NCIS depicts a fictional team of special agents from the Naval Criminal Investigative Service, which conducts criminal investigations involving the U.S. Navy and Marine Corps. The series was renewed for a thirteenth season by CBS on Monday, May 11, 2015. Michael Weatherly, who stars as Anthony DiNozzo on the show, departed the series in the season finale. On February 29, 2016, NCIS was renewed for seasons fourteen and fifteen.

== Episodes ==

| No. overall | No. in season | Title | Directed by | Written by | Original release date | Prod. code | U.S. viewers (millions) |
| 283 | 1 | "Stop the Bleeding" | Tony Wharmby | Gary Glasberg & Scott Williams | September 22, 2015 | 1301 | 18.19 |
Part 4 of 4 : In the aftermath of Gibbs being shot (in "Neverland"), he is brought to the U.S.S. Daniel Webster, where he is treated by Navy Doctor Cyril Taft. As the team waits for news on Gibbs' condition, DiNozzo and CIA officer Joanna Teague travel to China to dismantle The Calling. Gibbs survives his surgery and eventually returns to the NCIS office, while forming a friendship with Dr. Taft. The Calling dupes the United States into believing that North Korea intends to instigate World War III by launching a nuclear warhead from one of their Sinpo-class submarines. McGee finds and disables the still-active code on Special Agent Ned Dorneget's laptop which is sending false signals. Tony personally tracks down and kills Daniel Budd, leader of The Calling.
| 284 | 2 | "Personal Day" | Terrence O'Hara | Gina Lucita Monreal | September 29, 2015 | 1302 | 16.53 |
Gibbs assigns the team to assist DEA agent Luis Mitchell tackle a cold case involving a drug dealer. During the case, DiNozzo discovers Mitchell and Gibbs share a tragic past.
| 285 | 3 | "Incognito" | James Whitmore Jr. | George Schenck & Frank Cardea | October 6, 2015 | 1303 | 16.87 |
When a Marine who had information concerning a case is found dead, the NCIS team investigates, prompting McGee and Bishop to go undercover as a military couple.
| 286 | 4 | "Double Trouble" | Dennis Smith | Christopher J. Waild | October 13, 2015 | 1304 | 16.04 |
When a murder case is connected to a former NCIS agent who Director Vance locked up for stealing evidence years ago, he partners with Gibbs and returns to field duty only to realize why he decided to give it up.

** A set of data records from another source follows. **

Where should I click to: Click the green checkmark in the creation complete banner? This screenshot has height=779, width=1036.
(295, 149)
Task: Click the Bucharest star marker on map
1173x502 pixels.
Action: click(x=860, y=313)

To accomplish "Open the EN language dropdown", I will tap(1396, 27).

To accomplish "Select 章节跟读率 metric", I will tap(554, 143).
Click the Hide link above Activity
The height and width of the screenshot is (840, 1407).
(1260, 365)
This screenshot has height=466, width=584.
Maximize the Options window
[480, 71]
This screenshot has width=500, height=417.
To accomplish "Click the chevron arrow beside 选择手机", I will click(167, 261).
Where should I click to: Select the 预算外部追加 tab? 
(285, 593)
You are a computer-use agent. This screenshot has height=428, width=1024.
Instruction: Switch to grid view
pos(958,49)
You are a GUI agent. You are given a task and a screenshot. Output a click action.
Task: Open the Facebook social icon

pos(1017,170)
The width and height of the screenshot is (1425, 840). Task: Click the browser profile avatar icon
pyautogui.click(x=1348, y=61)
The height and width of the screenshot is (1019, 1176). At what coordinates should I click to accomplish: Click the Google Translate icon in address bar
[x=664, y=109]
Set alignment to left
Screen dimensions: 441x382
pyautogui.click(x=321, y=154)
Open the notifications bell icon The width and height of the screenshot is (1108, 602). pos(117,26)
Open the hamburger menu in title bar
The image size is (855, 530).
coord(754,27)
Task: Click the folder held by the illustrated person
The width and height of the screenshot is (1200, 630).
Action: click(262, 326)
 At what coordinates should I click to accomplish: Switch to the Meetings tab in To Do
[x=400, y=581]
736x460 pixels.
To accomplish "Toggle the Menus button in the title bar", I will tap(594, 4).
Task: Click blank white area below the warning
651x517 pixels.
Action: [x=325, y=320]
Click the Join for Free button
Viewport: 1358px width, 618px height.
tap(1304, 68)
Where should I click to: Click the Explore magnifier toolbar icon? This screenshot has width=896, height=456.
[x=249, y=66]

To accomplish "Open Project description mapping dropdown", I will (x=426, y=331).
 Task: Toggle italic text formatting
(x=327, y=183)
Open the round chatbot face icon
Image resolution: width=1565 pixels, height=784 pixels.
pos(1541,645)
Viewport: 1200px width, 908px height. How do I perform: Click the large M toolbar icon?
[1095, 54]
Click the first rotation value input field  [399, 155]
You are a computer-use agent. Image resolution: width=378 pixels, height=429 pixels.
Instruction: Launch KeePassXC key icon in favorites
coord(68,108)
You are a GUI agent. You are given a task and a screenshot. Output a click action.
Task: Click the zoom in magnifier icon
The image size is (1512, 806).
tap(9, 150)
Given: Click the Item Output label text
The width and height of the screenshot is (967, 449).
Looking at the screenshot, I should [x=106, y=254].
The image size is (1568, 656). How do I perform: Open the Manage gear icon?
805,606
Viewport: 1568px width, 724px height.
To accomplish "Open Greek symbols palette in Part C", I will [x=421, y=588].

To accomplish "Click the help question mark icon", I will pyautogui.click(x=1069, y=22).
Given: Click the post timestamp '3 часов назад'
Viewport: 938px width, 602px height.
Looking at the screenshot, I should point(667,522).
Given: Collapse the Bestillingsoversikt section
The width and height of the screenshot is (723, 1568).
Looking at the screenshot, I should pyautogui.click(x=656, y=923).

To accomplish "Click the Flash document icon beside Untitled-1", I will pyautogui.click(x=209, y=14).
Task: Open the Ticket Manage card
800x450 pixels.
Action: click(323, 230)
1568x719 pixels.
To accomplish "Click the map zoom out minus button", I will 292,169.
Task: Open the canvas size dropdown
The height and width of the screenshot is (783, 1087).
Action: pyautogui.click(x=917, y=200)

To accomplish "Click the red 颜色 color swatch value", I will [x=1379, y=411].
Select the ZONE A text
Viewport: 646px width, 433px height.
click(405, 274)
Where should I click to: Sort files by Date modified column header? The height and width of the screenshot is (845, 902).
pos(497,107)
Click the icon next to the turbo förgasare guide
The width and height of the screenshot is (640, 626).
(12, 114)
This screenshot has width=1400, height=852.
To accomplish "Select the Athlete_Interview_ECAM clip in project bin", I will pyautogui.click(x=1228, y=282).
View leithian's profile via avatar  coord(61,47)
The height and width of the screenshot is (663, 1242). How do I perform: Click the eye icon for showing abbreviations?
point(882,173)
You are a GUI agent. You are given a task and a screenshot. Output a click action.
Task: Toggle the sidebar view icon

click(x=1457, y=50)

| 287 | 5 | "Lockdown" | Bethany Rooney | Stephen D. Binder | October 20, 2015 | 1305 | 17.21 |
Abby is trapped with little to no communication to the outside world while visiting a pharmaceutical lab during a murder investigation after armed men take over the building and hold everyone hostage.
| 288 | 6 | "Viral" | Rocky Carroll | Jennifer Corbett | October 27, 2015 | 1306 | 16.81 |
The NCIS team must determine if a murder of a petty officer is the murderer's latest victim or the work of a copycat when the murder matches the M.O. of a local serial killer. Meanwhile, McGee and Delilah must learn to compromise before moving in together.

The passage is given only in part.